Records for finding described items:

....

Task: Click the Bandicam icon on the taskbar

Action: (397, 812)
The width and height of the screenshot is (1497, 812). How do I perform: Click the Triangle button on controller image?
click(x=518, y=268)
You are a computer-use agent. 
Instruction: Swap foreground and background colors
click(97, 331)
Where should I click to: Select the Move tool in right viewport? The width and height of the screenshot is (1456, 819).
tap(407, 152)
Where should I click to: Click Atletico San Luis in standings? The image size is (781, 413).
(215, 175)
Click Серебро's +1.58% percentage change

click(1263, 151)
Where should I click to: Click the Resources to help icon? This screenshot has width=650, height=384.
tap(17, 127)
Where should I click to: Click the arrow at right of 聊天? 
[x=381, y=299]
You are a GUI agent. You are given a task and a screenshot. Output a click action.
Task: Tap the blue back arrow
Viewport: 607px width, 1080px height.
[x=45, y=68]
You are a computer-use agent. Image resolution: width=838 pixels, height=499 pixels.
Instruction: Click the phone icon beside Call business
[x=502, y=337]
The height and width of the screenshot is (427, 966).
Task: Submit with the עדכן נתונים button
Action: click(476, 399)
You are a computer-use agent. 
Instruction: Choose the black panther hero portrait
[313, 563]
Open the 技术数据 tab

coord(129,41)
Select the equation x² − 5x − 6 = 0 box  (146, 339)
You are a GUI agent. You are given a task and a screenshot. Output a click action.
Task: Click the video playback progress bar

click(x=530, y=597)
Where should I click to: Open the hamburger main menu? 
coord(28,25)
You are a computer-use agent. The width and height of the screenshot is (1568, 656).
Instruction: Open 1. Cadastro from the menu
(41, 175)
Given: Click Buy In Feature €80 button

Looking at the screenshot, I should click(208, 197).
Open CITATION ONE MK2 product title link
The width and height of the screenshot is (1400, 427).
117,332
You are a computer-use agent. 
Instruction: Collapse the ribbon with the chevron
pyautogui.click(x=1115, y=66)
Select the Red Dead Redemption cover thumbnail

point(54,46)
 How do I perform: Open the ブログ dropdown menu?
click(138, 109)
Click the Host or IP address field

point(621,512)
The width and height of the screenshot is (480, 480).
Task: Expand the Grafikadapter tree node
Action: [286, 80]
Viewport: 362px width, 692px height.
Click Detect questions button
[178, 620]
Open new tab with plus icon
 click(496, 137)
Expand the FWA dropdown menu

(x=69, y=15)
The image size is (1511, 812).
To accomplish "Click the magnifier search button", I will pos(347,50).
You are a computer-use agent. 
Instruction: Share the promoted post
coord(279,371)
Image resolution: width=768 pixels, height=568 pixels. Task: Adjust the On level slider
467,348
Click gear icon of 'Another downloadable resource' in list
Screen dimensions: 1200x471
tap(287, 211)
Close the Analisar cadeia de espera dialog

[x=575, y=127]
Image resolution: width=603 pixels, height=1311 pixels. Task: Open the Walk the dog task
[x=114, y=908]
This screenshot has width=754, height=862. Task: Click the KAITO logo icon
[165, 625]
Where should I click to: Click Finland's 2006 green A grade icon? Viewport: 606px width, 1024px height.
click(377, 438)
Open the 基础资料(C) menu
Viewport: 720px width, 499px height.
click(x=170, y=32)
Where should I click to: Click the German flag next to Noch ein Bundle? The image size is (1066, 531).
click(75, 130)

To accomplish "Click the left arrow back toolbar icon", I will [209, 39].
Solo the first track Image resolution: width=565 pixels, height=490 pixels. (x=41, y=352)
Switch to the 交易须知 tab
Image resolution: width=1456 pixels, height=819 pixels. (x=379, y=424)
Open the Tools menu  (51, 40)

....

* **Work to do**
Rewrite all of the data above as a numbered list, leaving out any blank lines.

* **Response below**
1. Task: Click the Bandicam icon on the taskbar
2. Action: (397, 812)
3. The width and height of the screenshot is (1497, 812). How do I perform: Click the Triangle button on controller image?
4. click(x=518, y=268)
5. You are a computer-use agent. 
6. Instruction: Swap foreground and background colors
7. click(97, 331)
8. Where should I click to: Select the Move tool in right viewport? The width and height of the screenshot is (1456, 819).
9. tap(407, 152)
10. Where should I click to: Click Atletico San Luis in standings? The image size is (781, 413).
11. (215, 175)
12. Click Серебро's +1.58% percentage change
13. click(1263, 151)
14. Where should I click to: Click the Resources to help icon? This screenshot has width=650, height=384.
15. tap(17, 127)
16. Where should I click to: Click the arrow at right of 聊天? 
17. [x=381, y=299]
18. You are a GUI agent. You are given a task and a screenshot. Output a click action.
19. Task: Tap the blue back arrow
20. Viewport: 607px width, 1080px height.
21. [x=45, y=68]
22. You are a computer-use agent. Image resolution: width=838 pixels, height=499 pixels.
23. Instruction: Click the phone icon beside Call business
24. [x=502, y=337]
25. The height and width of the screenshot is (427, 966).
26. Task: Submit with the עדכן נתונים button
27. Action: click(476, 399)
28. You are a computer-use agent. 
29. Instruction: Choose the black panther hero portrait
30. [313, 563]
31. Open the 技术数据 tab
32. coord(129,41)
33. Select the equation x² − 5x − 6 = 0 box  (146, 339)
34. You are a GUI agent. You are given a task and a screenshot. Output a click action.
35. Task: Click the video playback progress bar
36. click(x=530, y=597)
37. Where should I click to: Open the hamburger main menu? 
38. coord(28,25)
39. You are a computer-use agent. The width and height of the screenshot is (1568, 656).
40. Instruction: Open 1. Cadastro from the menu
41. (41, 175)
42. Given: Click Buy In Feature €80 button
43. Looking at the screenshot, I should click(208, 197).
44. Open CITATION ONE MK2 product title link
45. The width and height of the screenshot is (1400, 427).
46. 117,332
47. You are a computer-use agent. 
48. Instruction: Collapse the ribbon with the chevron
49. pyautogui.click(x=1115, y=66)
50. Select the Red Dead Redemption cover thumbnail
51. point(54,46)
52.  How do I perform: Open the ブログ dropdown menu?
53. click(138, 109)
54. Click the Host or IP address field
55. point(621,512)
56. The width and height of the screenshot is (480, 480).
57. Task: Expand the Grafikadapter tree node
58. Action: [286, 80]
59. Viewport: 362px width, 692px height.
60. Click Detect questions button
61. [178, 620]
62. Open new tab with plus icon
63.  click(496, 137)
64. Expand the FWA dropdown menu
65. (x=69, y=15)
66. The image size is (1511, 812).
67. To accomplish "Click the magnifier search button", I will pos(347,50).
68. You are a computer-use agent. 
69. Instruction: Share the promoted post
70. coord(279,371)
71. Image resolution: width=768 pixels, height=568 pixels. Task: Adjust the On level slider
72. 467,348
73. Click gear icon of 'Another downloadable resource' in list
74. Screen dimensions: 1200x471
75. tap(287, 211)
76. Close the Analisar cadeia de espera dialog
77. [x=575, y=127]
78. Image resolution: width=603 pixels, height=1311 pixels. Task: Open the Walk the dog task
79. [x=114, y=908]
80. This screenshot has width=754, height=862. Task: Click the KAITO logo icon
81. [165, 625]
82. Where should I click to: Click Finland's 2006 green A grade icon? Viewport: 606px width, 1024px height.
83. click(377, 438)
84. Open the 基础资料(C) menu
85. Viewport: 720px width, 499px height.
86. click(x=170, y=32)
87. Where should I click to: Click the German flag next to Noch ein Bundle? The image size is (1066, 531).
88. click(75, 130)
89. To accomplish "Click the left arrow back toolbar icon", I will [209, 39].
90. Solo the first track Image resolution: width=565 pixels, height=490 pixels. (x=41, y=352)
91. Switch to the 交易须知 tab
92. Image resolution: width=1456 pixels, height=819 pixels. (x=379, y=424)
93. Open the Tools menu  (51, 40)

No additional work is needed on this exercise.